The World Health Organization (WHO) and Centers for Disease Control and Prevention (CDC) have been advocating for hand hygiene as an important tool in infection control within healthcare facilities.1,2 Campaigns such as “Clean Care is Safer Care” and “Clean Hands Count for Safe Healthcare” were launched to improve healthcare providers’ adherence to hand hygiene practices in reducing healthcare associated infections (HAIs). However, a recent study suggests that the focus of these efforts should be expanded to include patients.
Mody et al.3 reported that 14% of hospitalised patients (n=399) had tested positive for at least one multidrug-resistant organism (MDRO) on their hands or in their nares within 24 hours of their admission.3 Among these patients, 57% harboured methicillin-resistant Staphylococcus aureus (MRSA), 36% resistant gram-negative bacilli (RGNB), and 14% vancomycin-resistant enterococci (VRE). The presence of these MDROs correlates with the contamination of high-touch surfaces in patient rooms such as bed controls, call buttons, and bedside tray tables – with 29% (n=115) of the sampled surfaces being contaminated with an MDRO at the beginning of the study.
The superbug colonisation of patients’ hands appears to be common. A previous US study reported that 39% (n=100) of patients’ hands were contaminated at ≥48 hours after admission;4 whereas another study conducted in post-acute care facilities reported one in four recently hospitalised patients had at least one MDRO on their hands.5
MDROs are frequently shed by both healthcare providers and patients, thereby contaminating surfaces in patient rooms.3 As compared to other anatomic sites, patients’ hands are more likely to come into contact with these contaminated surfaces, thus increasing the risk of pathogen transmission. This was shown in the current study, in which the colonisation of superbugs on patients’ hands was associated with the same MDROs.

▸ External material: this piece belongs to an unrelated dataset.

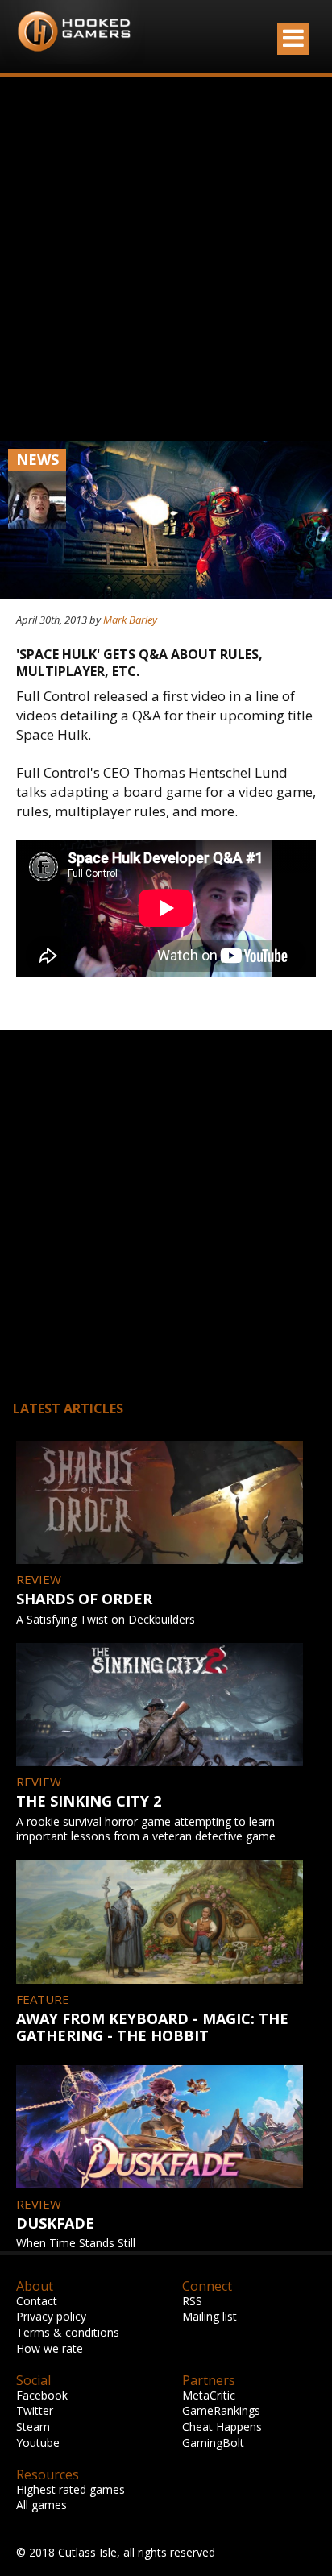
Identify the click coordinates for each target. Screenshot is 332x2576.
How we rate (49, 2348)
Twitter (34, 2410)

Previously, infection prevention in healthcare facilities has focused primarily on improving hand hygiene among healthcare providers. Such efforts include the use of more effective cleansing products, innovative education and training models, and strict audit strategies.3 Evidence has emerged showing that patient hand hygiene is as equally important in infection reduction as it is in prevention. In fact, the current study demonstrated that hand contamination in patients occur within eight hours of room occupancy, with a rapid change in the microbial milieu in patients’ rooms.3 This phenomenon underlines the importance of patient hand hygiene programs – particularly targeting superbug-infected patients – as an additional infection control strategy.
While patient hand hygiene programmes are still lacking, several programmes involving patients as monitors, or observers of hand hygiene have been created. For instance, the US Joint Commission’s “Five Things You Can Do to Prevent Infections” and the WHO’s “My 5 Moments for Hand Hygiene” encourage patients to ask healthcare providers to wash their hands before any treatments.6
The researchers of the current study concluded that patient hands are an important reservoir of MDROs and the burden of infection prevention should also be borne by patients.3 Therefore, patient hand hygiene protocols and patient engagement represent the next crucial step in infection prevention.